▼

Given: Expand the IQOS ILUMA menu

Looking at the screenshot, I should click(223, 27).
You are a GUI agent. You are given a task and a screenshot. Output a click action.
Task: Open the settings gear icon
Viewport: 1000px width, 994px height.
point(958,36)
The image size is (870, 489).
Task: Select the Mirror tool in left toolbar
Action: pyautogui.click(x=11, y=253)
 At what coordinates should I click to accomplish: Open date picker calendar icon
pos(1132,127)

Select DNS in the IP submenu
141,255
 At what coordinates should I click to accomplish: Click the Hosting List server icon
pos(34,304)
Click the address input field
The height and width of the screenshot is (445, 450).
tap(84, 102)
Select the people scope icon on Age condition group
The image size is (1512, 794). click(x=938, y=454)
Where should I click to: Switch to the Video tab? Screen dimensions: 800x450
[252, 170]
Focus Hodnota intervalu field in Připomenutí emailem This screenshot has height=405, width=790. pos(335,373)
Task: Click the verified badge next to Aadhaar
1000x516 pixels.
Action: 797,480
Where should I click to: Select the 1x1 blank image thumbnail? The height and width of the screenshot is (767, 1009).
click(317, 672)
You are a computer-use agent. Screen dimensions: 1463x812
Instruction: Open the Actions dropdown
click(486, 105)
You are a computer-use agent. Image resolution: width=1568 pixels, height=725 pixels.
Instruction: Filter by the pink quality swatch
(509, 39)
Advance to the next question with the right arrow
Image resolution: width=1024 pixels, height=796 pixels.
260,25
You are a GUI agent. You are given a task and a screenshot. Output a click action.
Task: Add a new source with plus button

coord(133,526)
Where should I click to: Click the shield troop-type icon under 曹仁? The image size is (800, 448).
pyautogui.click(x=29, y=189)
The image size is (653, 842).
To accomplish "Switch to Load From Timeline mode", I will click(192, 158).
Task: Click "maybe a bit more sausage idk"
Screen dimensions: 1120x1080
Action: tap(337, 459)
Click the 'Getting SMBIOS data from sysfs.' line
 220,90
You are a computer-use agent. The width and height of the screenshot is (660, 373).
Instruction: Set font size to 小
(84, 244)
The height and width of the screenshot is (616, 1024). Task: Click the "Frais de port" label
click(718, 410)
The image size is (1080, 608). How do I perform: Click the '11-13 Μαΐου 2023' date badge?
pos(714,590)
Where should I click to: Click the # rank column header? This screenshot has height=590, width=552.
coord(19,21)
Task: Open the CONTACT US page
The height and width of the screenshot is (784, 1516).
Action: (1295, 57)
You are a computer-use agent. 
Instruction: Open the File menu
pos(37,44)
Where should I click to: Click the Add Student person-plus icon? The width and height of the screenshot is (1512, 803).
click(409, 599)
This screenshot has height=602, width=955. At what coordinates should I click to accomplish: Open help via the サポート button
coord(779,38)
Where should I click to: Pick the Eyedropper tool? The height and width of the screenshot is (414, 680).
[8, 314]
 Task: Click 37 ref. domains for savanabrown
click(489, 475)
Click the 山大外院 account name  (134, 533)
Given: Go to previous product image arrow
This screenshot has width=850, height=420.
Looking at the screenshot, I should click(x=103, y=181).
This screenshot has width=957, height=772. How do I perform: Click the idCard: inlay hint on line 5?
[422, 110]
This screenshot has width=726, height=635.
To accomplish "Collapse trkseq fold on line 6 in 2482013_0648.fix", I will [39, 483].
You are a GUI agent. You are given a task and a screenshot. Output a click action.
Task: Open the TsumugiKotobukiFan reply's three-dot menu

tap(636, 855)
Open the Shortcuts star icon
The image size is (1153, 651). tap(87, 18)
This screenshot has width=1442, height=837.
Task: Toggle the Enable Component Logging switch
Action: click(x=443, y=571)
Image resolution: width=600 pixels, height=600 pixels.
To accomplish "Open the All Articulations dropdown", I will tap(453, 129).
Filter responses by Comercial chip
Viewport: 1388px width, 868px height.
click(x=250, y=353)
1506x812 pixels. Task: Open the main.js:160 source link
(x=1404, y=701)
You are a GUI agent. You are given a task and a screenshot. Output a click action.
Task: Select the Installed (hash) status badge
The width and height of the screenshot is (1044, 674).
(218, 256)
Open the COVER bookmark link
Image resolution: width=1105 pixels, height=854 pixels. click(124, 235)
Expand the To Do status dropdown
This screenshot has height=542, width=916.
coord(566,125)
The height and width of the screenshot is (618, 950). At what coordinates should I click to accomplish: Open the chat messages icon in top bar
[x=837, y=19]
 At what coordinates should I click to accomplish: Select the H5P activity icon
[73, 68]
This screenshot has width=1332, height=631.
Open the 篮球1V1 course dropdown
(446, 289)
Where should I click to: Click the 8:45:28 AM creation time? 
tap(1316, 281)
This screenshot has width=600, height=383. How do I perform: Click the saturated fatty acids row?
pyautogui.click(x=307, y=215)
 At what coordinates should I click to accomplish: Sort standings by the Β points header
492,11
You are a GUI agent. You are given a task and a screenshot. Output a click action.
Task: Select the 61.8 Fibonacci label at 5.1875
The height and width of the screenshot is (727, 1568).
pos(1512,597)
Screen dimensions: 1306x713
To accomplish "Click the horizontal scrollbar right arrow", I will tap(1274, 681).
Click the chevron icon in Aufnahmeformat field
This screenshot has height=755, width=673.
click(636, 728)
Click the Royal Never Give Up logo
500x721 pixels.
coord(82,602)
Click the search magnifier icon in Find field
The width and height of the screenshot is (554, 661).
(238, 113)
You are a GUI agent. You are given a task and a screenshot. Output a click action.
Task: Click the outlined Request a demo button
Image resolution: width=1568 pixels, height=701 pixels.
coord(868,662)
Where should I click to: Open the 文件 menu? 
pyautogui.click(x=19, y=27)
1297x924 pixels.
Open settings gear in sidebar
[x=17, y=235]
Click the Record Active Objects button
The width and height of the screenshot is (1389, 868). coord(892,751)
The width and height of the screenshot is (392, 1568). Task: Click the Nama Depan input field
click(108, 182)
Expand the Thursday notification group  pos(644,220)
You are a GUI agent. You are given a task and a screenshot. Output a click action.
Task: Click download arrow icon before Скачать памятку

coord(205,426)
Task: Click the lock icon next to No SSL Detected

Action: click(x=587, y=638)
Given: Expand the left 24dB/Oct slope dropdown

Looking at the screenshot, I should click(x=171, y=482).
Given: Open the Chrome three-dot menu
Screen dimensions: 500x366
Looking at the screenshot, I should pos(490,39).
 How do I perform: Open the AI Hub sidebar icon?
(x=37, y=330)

▲

Reproduce the material above. Do not change a word.

COMPLETED TASK -
Given: Expand the IQOS ILUMA menu

Looking at the screenshot, I should click(223, 27).
You are a GUI agent. You are given a task and a screenshot. Output a click action.
Task: Open the settings gear icon
Viewport: 1000px width, 994px height.
point(958,36)
The image size is (870, 489).
Task: Select the Mirror tool in left toolbar
Action: pyautogui.click(x=11, y=253)
 At what coordinates should I click to accomplish: Open date picker calendar icon
pos(1132,127)

Select DNS in the IP submenu
141,255
 At what coordinates should I click to accomplish: Click the Hosting List server icon
pos(34,304)
Click the address input field
The height and width of the screenshot is (445, 450).
tap(84, 102)
Select the people scope icon on Age condition group
The image size is (1512, 794). click(x=938, y=454)
Where should I click to: Switch to the Video tab? Screen dimensions: 800x450
[252, 170]
Focus Hodnota intervalu field in Připomenutí emailem This screenshot has height=405, width=790. pos(335,373)
Task: Click the verified badge next to Aadhaar
1000x516 pixels.
Action: 797,480
Where should I click to: Select the 1x1 blank image thumbnail? The height and width of the screenshot is (767, 1009).
click(317, 672)
You are a computer-use agent. Screen dimensions: 1463x812
Instruction: Open the Actions dropdown
click(486, 105)
You are a computer-use agent. Image resolution: width=1568 pixels, height=725 pixels.
Instruction: Filter by the pink quality swatch
(509, 39)
Advance to the next question with the right arrow
Image resolution: width=1024 pixels, height=796 pixels.
260,25
You are a GUI agent. You are given a task and a screenshot. Output a click action.
Task: Add a new source with plus button

coord(133,526)
Where should I click to: Click the shield troop-type icon under 曹仁? The image size is (800, 448).
pyautogui.click(x=29, y=189)
The image size is (653, 842).
To accomplish "Switch to Load From Timeline mode", I will click(192, 158).
Task: Click "maybe a bit more sausage idk"
Screen dimensions: 1120x1080
Action: tap(337, 459)
Click the 'Getting SMBIOS data from sysfs.' line
 220,90
You are a computer-use agent. The width and height of the screenshot is (660, 373).
Instruction: Set font size to 小
(84, 244)
The height and width of the screenshot is (616, 1024). Task: Click the "Frais de port" label
click(718, 410)
The image size is (1080, 608). How do I perform: Click the '11-13 Μαΐου 2023' date badge?
pos(714,590)
Where should I click to: Click the # rank column header? This screenshot has height=590, width=552.
coord(19,21)
Task: Open the CONTACT US page
The height and width of the screenshot is (784, 1516).
Action: (1295, 57)
You are a computer-use agent. 
Instruction: Open the File menu
pos(37,44)
Where should I click to: Click the Add Student person-plus icon? The width and height of the screenshot is (1512, 803).
click(409, 599)
This screenshot has height=602, width=955. At what coordinates should I click to accomplish: Open help via the サポート button
coord(779,38)
Where should I click to: Pick the Eyedropper tool? The height and width of the screenshot is (414, 680).
[8, 314]
 Task: Click 37 ref. domains for savanabrown
click(489, 475)
Click the 山大外院 account name  (134, 533)
Given: Go to previous product image arrow
This screenshot has width=850, height=420.
Looking at the screenshot, I should click(x=103, y=181).
This screenshot has width=957, height=772. How do I perform: Click the idCard: inlay hint on line 5?
[422, 110]
This screenshot has width=726, height=635.
To accomplish "Collapse trkseq fold on line 6 in 2482013_0648.fix", I will [39, 483].
You are a GUI agent. You are given a task and a screenshot. Output a click action.
Task: Open the TsumugiKotobukiFan reply's three-dot menu

tap(636, 855)
Open the Shortcuts star icon
The image size is (1153, 651). tap(87, 18)
This screenshot has width=1442, height=837.
Task: Toggle the Enable Component Logging switch
Action: click(x=443, y=571)
Image resolution: width=600 pixels, height=600 pixels.
To accomplish "Open the All Articulations dropdown", I will tap(453, 129).
Filter responses by Comercial chip
Viewport: 1388px width, 868px height.
click(x=250, y=353)
1506x812 pixels. Task: Open the main.js:160 source link
(x=1404, y=701)
You are a GUI agent. You are given a task and a screenshot. Output a click action.
Task: Select the Installed (hash) status badge
The width and height of the screenshot is (1044, 674).
(218, 256)
Open the COVER bookmark link
Image resolution: width=1105 pixels, height=854 pixels. click(124, 235)
Expand the To Do status dropdown
This screenshot has height=542, width=916.
coord(566,125)
The height and width of the screenshot is (618, 950). At what coordinates should I click to accomplish: Open the chat messages icon in top bar
[x=837, y=19]
 At what coordinates should I click to accomplish: Select the H5P activity icon
[73, 68]
This screenshot has width=1332, height=631.
Open the 篮球1V1 course dropdown
(446, 289)
Where should I click to: Click the 8:45:28 AM creation time? 
tap(1316, 281)
This screenshot has width=600, height=383. How do I perform: Click the saturated fatty acids row?
pyautogui.click(x=307, y=215)
 At what coordinates should I click to accomplish: Sort standings by the Β points header
492,11
You are a GUI agent. You are given a task and a screenshot. Output a click action.
Task: Select the 61.8 Fibonacci label at 5.1875
The height and width of the screenshot is (727, 1568).
pos(1512,597)
Screen dimensions: 1306x713
To accomplish "Click the horizontal scrollbar right arrow", I will tap(1274, 681).
Click the chevron icon in Aufnahmeformat field
This screenshot has height=755, width=673.
click(636, 728)
Click the Royal Never Give Up logo
500x721 pixels.
coord(82,602)
Click the search magnifier icon in Find field
The width and height of the screenshot is (554, 661).
(238, 113)
You are a GUI agent. You are given a task and a screenshot. Output a click action.
Task: Click the outlined Request a demo button
Image resolution: width=1568 pixels, height=701 pixels.
coord(868,662)
Where should I click to: Open the 文件 menu? 
pyautogui.click(x=19, y=27)
1297x924 pixels.
Open settings gear in sidebar
[x=17, y=235]
Click the Record Active Objects button
The width and height of the screenshot is (1389, 868). coord(892,751)
The width and height of the screenshot is (392, 1568). Task: Click the Nama Depan input field
click(108, 182)
Expand the Thursday notification group  pos(644,220)
You are a GUI agent. You are given a task and a screenshot. Output a click action.
Task: Click download arrow icon before Скачать памятку

coord(205,426)
Task: Click the lock icon next to No SSL Detected

Action: click(x=587, y=638)
Given: Expand the left 24dB/Oct slope dropdown

Looking at the screenshot, I should click(x=171, y=482).
Given: Open the Chrome three-dot menu
Screen dimensions: 500x366
Looking at the screenshot, I should pos(490,39).
 How do I perform: Open the AI Hub sidebar icon?
(x=37, y=330)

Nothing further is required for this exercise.